First of all, it has to be noted that Lee has plenty of questions to be answered before he is ready to take over anything at the big league level. He missed almost all of last season with a gruesome knee injury, and will be out until May with the same injury. It could take him time to get back to his old self, especially with him being a player that relies heavily on speed to provide offensive and defensive value. Even if he is healthy, his bat still remains a question mark, and it needs to play against upper level pitching before he is considered big league ready. That being said, he has plus speed and plays superb defense, and his bat has the potential to be average or maybe a tick above. He could come back and establish himself as ready for the big leagues before the end of the year, but it could also take a little more time than that, and the Rays are going to wait until he forces their hand to make any kind of decision on his future with the club.
What the Rays do when Lee is ready? Their first option would be to bring Lee to the big leagues as a utility player. He plays plus defense at shortstop, and the Rays would want to keep him at the premium position for as long as possible. But thanks to his speed and strong arm, he would also slot in nicely at second, third, and any of the three outfield positions. He could end up being an everyday player at multiple positions like we have seen Ben Zobrist do in the past. Especially if Lee’s bat reaches his potential, he would add a great deal of value to the team in this role. The Rays love their versatility, and if Lee proves himself big league ready, this would be the best way to accommodate him and Escobar on the roster in the long-run.
Another option would be to trade Lee down the line. Young, controllable shortstops do not come around too often, and when they do they are extremely valuable. If Lee has success in Triple-A this season, the Rays would have no problem getting a club to part with a good deal of talent in exchange for Lee. The problem is, this would go against the Rays’ core values. The Rays rarely trade young prospects, especially when they have one with Lee’s potential. Also, having Lee playing at the league minimum is much more valuable to the cost-constrained Rays than it is to other teams. Trading Lee would net the Rays a decent return, but would the Rays truly be maximizing Lee’s value by trading him before he establishes himself as a big league regular?
One last option would be to trade Escobar away. He is among the better shortstops in the league, and would certainly net the Rays a good return because of it. In fact, the Rays gave up Derek Dietrich, a promising second base prospect, to acquire him in the first place. Escobar’s new extension gives the Rays a sure thing at shortstop for the next three or four years, but it also gives Escobar increased value in a trade. If Lee proves that he is ready for an everyday job, even if it takes him a year as a utility man in the big leagues to do it, the Rays could get a valuable prospect for Escobar on top of having a cheap young shortstop to hold down the everyday job. Not a bad deal if you ask me. In this scenario, the Rays would be risking that Lee will indeed prove himself as an everyday shortstop, but they could also be maximizing the value of both of their players if everything worked out.
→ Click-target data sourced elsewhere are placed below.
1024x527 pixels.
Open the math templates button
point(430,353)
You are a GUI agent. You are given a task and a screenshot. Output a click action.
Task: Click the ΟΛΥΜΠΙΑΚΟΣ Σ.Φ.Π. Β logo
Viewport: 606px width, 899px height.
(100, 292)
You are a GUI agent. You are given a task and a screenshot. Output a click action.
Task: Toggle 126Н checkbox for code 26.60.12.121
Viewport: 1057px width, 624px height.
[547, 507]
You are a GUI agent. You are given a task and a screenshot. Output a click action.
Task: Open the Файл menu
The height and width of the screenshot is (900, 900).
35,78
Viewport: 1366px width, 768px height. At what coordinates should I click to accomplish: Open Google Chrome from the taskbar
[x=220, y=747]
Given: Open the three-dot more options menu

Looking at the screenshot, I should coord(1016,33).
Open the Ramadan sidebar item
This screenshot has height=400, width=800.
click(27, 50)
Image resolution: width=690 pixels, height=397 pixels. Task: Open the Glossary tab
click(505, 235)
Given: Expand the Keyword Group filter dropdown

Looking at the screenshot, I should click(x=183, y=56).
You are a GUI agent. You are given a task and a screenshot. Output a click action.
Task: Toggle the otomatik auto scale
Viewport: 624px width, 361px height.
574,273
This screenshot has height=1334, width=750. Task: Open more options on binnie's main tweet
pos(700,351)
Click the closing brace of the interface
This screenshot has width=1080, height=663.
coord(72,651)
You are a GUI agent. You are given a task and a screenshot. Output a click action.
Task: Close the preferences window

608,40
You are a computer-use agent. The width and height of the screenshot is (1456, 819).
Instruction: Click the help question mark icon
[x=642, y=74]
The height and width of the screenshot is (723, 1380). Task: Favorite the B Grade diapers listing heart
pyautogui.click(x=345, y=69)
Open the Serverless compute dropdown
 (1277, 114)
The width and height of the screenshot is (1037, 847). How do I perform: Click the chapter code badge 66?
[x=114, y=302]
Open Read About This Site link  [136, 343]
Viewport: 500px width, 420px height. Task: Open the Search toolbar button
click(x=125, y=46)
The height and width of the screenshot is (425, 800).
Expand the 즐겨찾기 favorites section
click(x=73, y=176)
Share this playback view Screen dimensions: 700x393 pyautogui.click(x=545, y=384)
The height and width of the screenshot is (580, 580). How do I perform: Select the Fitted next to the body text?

Hak-Ju Lee has not played in a minor league game in almost a year, but he could come back and quickly prove himself ready for a big league job. There are plenty of questions that he needs to answer, but if he establishes himself as a legitimate option for the Rays over the life of Escobar’s deal, it would force the Rays to make a tough decision on the futures of both Lee and Escobar. However, too many talented shortstops is a great problem to have, and whether keeping both of them or trading one is the answer, the Rays’ future at shortstop looks awfully bright.